» TASKS TO COMPLETE
a) According to the distributed-computing fallacies text, in what year did Peter Deutsch set down the 8 fallacies?
b) Reproduce the stretch of the distributed-computing fallacies text from "Peter Deutsch nailed" through "the same mistakes.".
======== SUPPLIED TEXT ========
Distributed Systems

8 Fallacies of Distributed Computing

Цели урока

  • Know all 8 Deutsch fallacies and understand why each gets violated in production
  • Apply defense patterns: retry, circuit breaker, idempotency, service discovery
  • Understand network traffic costs and choose serialization format deliberately
  • Design systems accounting for heterogeneity and multiple administrators

Предварительные знания

  • Basic understanding of HTTP and network protocols
  • Experience working with REST APIs
  • Basic familiarity with microservice architecture

Peter Deutsch nailed down the 8 fallacies in 1994. Thirty years later, not one has shifted - and every year new companies pay millions for the same mistakes.

  • **Amazon Prime Day 2012** - network buffers saturated, millions of requests silently lost (fallacy 1)
======== SOURCE EXCERPT ========
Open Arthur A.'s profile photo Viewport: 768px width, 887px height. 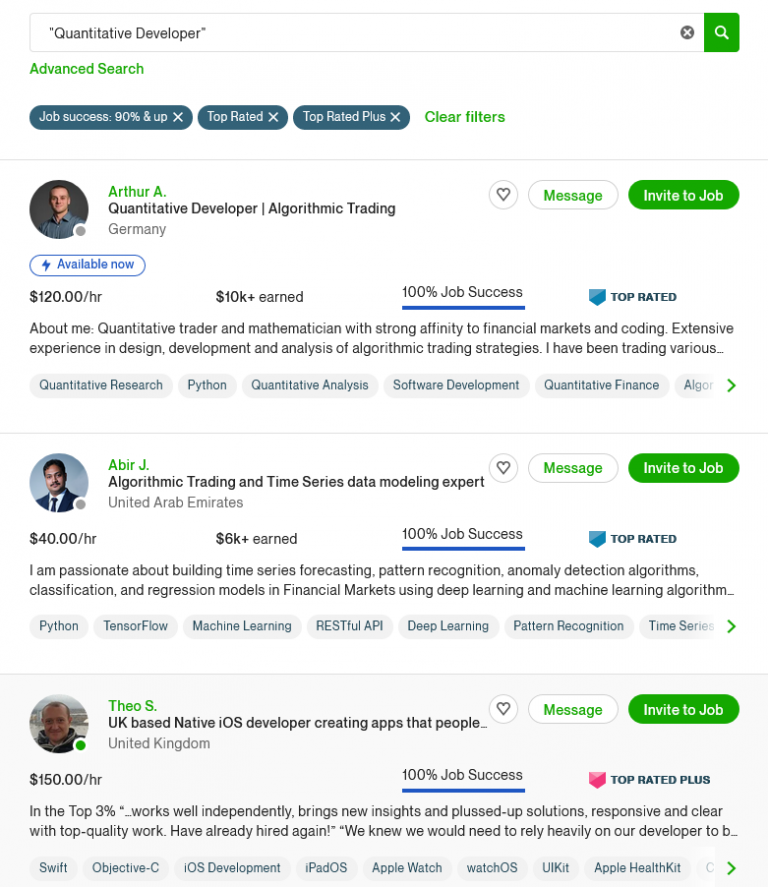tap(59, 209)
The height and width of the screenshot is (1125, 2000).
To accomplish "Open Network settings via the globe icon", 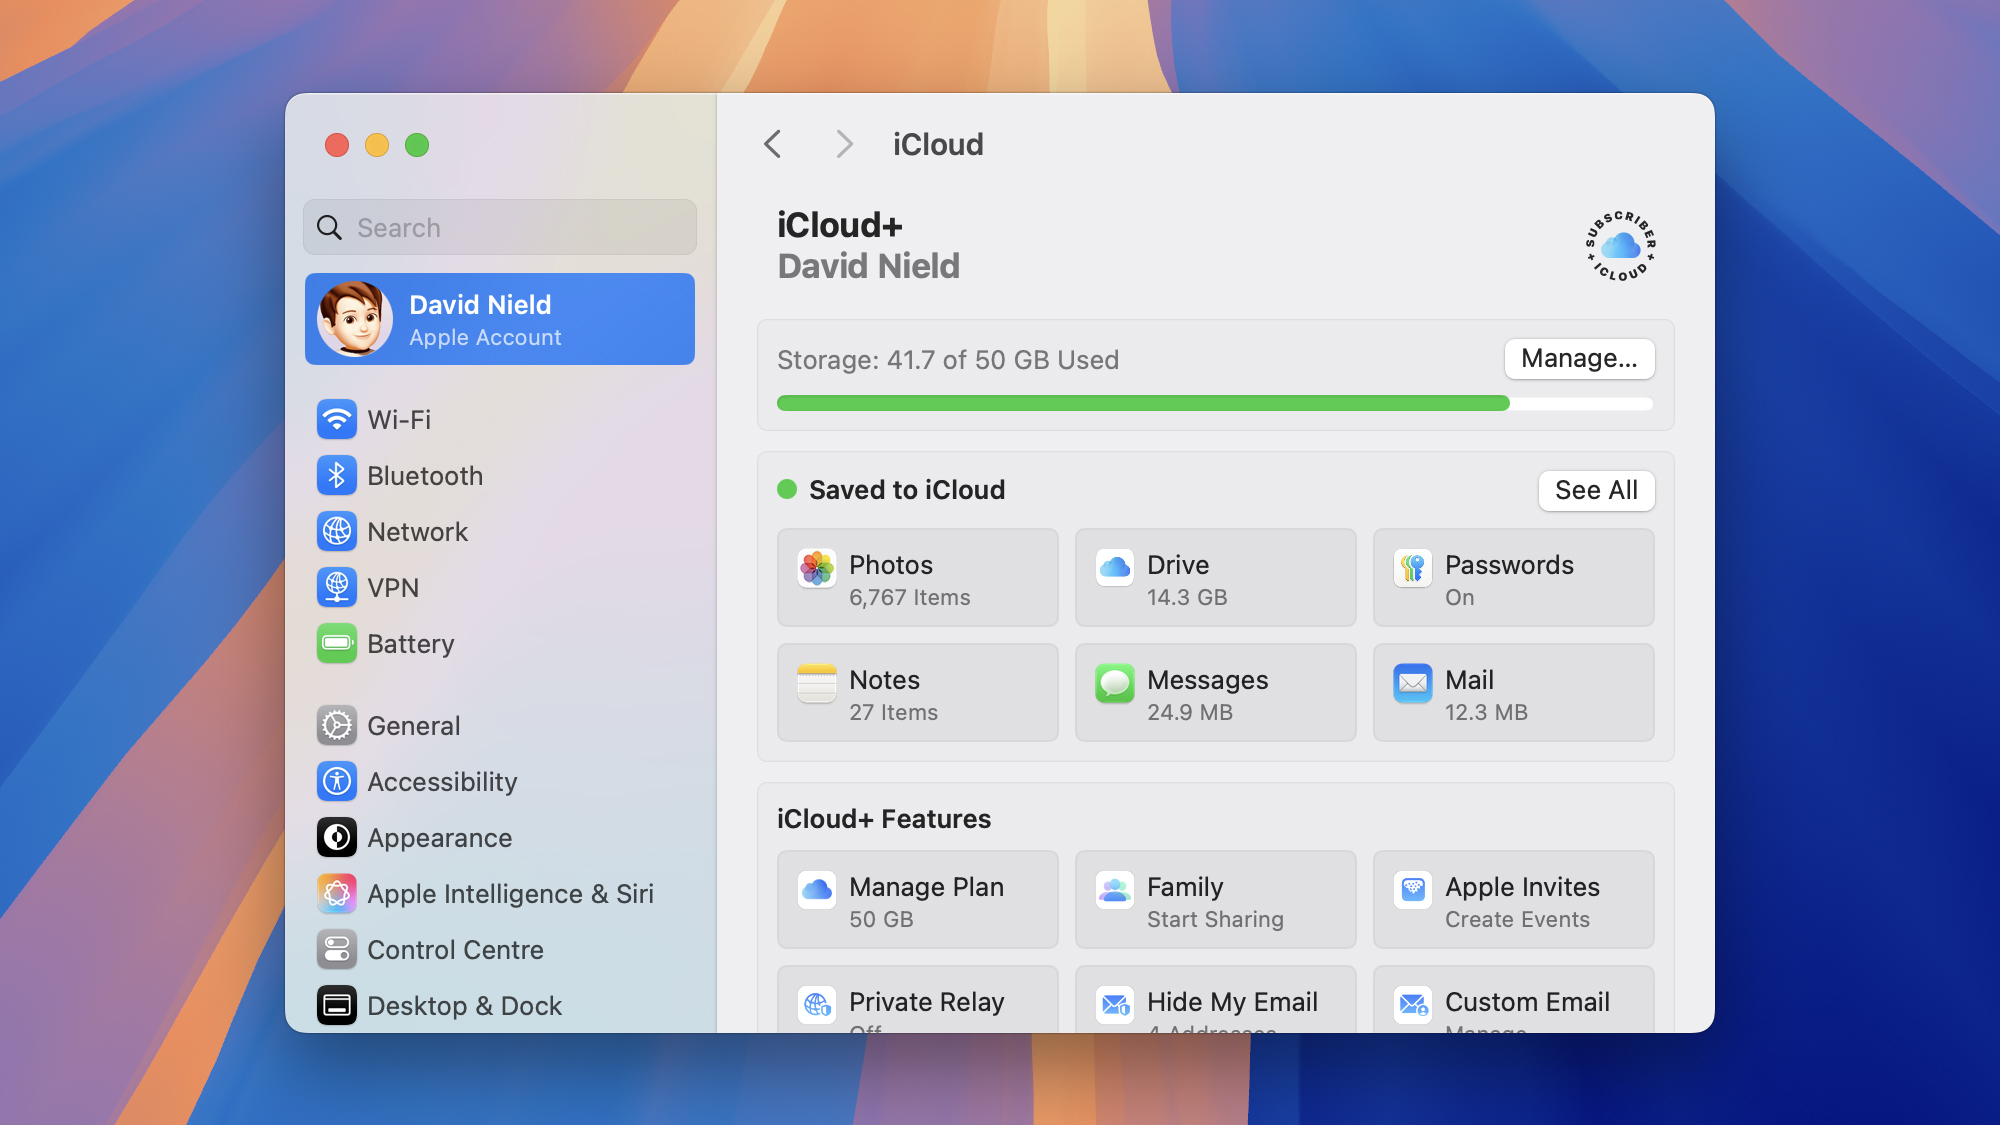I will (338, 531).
========
» ANSWER LIST
a) 1994

b)
Peter Deutsch nailed down the 8 fallacies in 1994. Thirty years later, not one has shifted - and every year new companies pay millions for the same mistakes.